Text for analysis

::::::::

Confession time: I haven't watched a lot of movies lately. I know, right? RIDICULOUS, especially for a film Web site. I SHOULD BE FIRED!* Dude (dude?), I've just been busy. LIFE. It gets in the way. This guy (you in the back) knows what I'm talking about. For example, I bought a grill last weekend. HOWEVER, after I bought the grill, drove the grill home and hauled the grill up three flights of stairs, I realized that the box the grill came in was open and a grill part was missing. So, I exchanged the old grill for a new grill. Assembled the grill. Cooked on the grill. What I'm trying to say that is my existence has become VERY grill-based. On another note, did you ever stare at a word for so long that it doesn't even look like a word anymore? GRILL. GRILL. GRILL. GRILL. GRILL. Phew! Even though I haven't watched a lot of MOVIES lately, I have been keeping up with movie TRAILERS. Exciting, right? Yeah -- you're excited. I can tell.
*Patrick, please don't fire me!
Zookeeper
Release date: July 8, 2011
It's a good thing the world ends this weekend, because ... YIKES.
Our Idiot Brother
Release date: Aug. 26, 2011
Science fact: Paul Rudd's the best. He can do no wrong! He's even likeable when he marries his sister. But wouldn't we all rather watch a movie about Paul Rudnitzky: Bat Mitzvah DJ than ... whatever this is? I think we would. Although I did chuckle when he kicked the door shut onto the little boy's hand. Does that make me a bad person?

::::::::

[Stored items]

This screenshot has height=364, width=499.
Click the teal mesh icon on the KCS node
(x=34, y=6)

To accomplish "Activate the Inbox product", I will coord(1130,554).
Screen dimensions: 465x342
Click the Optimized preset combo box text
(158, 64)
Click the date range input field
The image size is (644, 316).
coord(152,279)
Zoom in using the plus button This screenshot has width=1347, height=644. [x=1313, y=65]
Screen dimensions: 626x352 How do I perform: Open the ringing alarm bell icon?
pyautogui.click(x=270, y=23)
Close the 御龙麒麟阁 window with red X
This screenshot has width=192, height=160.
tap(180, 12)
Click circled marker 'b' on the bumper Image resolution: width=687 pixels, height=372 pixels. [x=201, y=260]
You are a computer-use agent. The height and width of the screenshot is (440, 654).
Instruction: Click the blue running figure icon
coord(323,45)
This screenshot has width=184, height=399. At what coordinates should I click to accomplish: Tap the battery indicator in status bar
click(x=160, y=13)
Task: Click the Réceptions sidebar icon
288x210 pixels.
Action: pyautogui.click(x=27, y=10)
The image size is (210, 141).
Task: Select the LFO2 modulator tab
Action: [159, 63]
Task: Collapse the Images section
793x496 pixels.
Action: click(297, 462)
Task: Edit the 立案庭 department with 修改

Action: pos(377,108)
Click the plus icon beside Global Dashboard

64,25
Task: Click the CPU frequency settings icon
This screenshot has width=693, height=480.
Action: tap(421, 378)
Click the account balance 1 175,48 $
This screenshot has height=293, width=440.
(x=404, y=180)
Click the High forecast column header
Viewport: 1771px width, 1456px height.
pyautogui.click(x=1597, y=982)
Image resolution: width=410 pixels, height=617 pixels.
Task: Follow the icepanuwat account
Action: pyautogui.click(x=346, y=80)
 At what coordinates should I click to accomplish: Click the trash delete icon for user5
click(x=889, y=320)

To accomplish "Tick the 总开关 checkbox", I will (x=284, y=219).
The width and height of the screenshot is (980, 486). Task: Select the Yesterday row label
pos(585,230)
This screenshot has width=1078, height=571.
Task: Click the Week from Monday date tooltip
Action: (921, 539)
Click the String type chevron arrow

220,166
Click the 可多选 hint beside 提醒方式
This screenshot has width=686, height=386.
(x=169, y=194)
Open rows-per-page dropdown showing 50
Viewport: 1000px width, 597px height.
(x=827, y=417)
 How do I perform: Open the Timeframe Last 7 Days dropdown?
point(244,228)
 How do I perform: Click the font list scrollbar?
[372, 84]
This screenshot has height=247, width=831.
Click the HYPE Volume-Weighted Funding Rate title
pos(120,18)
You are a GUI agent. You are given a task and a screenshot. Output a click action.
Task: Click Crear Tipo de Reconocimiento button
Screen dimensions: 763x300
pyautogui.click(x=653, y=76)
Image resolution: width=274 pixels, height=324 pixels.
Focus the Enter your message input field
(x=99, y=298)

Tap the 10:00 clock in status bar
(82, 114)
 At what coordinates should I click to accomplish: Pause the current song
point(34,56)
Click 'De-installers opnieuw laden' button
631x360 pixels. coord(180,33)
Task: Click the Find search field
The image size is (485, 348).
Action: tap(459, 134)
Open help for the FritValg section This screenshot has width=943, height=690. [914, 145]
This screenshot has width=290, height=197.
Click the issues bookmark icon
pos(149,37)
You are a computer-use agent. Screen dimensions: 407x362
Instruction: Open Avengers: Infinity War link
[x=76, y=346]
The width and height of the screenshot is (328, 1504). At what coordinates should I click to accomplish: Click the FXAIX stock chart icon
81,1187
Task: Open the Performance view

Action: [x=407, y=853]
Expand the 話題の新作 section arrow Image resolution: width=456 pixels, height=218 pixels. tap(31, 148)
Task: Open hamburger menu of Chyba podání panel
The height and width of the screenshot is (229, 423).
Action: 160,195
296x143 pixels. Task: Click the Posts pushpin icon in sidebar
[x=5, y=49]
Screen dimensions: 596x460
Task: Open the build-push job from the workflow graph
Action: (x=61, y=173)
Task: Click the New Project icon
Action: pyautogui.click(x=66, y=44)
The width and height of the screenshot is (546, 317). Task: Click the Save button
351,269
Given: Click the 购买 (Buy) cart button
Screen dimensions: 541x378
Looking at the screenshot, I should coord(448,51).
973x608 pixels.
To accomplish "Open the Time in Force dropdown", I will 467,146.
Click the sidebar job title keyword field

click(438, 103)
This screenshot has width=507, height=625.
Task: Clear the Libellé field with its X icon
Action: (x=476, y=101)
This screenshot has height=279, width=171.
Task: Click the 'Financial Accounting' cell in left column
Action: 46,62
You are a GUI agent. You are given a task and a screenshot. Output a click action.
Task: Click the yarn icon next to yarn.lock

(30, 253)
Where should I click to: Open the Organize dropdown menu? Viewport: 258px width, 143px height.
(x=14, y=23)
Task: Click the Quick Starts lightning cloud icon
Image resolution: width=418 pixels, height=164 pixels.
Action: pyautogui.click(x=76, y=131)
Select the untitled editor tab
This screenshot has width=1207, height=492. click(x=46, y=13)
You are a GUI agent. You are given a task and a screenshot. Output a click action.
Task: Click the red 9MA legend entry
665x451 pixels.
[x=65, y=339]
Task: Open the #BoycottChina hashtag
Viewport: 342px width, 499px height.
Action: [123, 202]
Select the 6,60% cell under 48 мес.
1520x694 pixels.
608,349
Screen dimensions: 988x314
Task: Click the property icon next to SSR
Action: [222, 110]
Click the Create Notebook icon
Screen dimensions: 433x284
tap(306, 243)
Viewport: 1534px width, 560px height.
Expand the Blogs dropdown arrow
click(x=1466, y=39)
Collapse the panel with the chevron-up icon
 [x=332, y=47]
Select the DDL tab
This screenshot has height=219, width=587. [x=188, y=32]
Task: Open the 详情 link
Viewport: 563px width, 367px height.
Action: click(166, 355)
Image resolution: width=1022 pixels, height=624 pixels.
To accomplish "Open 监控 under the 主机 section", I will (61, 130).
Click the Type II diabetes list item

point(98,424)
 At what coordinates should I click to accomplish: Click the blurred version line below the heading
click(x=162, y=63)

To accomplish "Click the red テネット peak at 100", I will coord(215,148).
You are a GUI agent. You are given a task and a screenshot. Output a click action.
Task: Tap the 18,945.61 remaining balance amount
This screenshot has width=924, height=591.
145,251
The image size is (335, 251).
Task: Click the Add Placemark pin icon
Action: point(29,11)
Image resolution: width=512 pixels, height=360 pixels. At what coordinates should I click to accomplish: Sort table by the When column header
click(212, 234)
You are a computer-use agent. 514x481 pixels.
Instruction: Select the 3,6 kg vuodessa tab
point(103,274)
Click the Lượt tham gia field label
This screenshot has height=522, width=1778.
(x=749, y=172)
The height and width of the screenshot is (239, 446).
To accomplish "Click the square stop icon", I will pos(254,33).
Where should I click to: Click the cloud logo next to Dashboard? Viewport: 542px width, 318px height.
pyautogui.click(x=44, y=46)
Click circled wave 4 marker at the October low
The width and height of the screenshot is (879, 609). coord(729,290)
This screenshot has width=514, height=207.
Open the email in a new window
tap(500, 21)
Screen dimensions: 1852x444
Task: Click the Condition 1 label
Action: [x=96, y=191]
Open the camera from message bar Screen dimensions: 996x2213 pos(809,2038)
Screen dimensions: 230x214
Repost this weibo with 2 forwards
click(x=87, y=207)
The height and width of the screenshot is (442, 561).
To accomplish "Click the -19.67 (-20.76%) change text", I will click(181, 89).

::::::::

Pick up the blog post about movie trailers right after its last sentence and keep going.

Answer to the problem
The Adventures of Tintin: The Secret of the Unicorn
Release date: Dec. 23, 2011
Full disclosure: I hate puppets. Well, quick clarification -- I hate "lifelike" puppets (you're OK, Sesame Street [but just BARELY]). And this isn't just some sort of ironic quirk or hipster exaggeration ... they genuinely terrify me. Remember those Spitting Image caricatures from the 1980s? Genesis featured them prominently in their "Land of Confusion" video. HORRIFYING (and British). Or what about The Dark Crystal? I feel like I'm the only one in my generation who didn't totally chub up whenever that movie played on channel 50 (WPWR). They are creepy and weird and NOT RIGHT. Same thing with the creatures in Labyrinth. And what about Fraggle Rock? Yeah, I said it (and there are a LOT of vehement [read: nutty] Fraggle Rock defenders out there). Not my cup of tea! It's like they're crawling on my back right now as I'm typing this. NOT COOL FRAGGLE ROCK. Likewise, I'm probably the only American who liked Muppet Babies (not real) more than the actual Muppet Show puppets (vaguely real, and it CERTAINLY didn't help that it was British [again]). Yes, some of those puppets are TOO real. Or at least too ... creepy. And that's not normal. Puppets should be small and innocent and ... wait, fuck it. NO PUPPETS. Ever. Is there really a need for them? I say no. Who's with me?!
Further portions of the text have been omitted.